— Data records —
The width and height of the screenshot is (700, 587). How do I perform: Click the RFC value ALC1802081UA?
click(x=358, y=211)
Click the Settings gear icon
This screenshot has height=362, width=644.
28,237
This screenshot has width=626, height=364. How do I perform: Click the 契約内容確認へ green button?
---
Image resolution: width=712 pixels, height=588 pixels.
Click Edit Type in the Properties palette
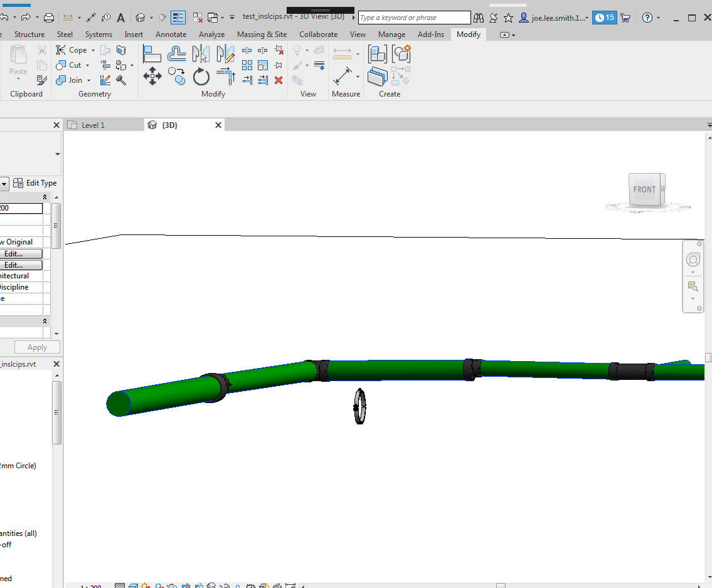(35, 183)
...
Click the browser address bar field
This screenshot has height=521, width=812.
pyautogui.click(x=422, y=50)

— Exercise —
Repeat, word for word, the lines above between the line holding "The width and" and the line holding "This screenshot has width=626, height=364.", inclusive; omit everything else.

— Response to the exercise —
The width and height of the screenshot is (700, 587). How do I perform: Click the RFC value ALC1802081UA?
click(x=358, y=211)
Click the Settings gear icon
This screenshot has height=362, width=644.
28,237
This screenshot has width=626, height=364. How do I perform: Click the 契約内容確認へ green button?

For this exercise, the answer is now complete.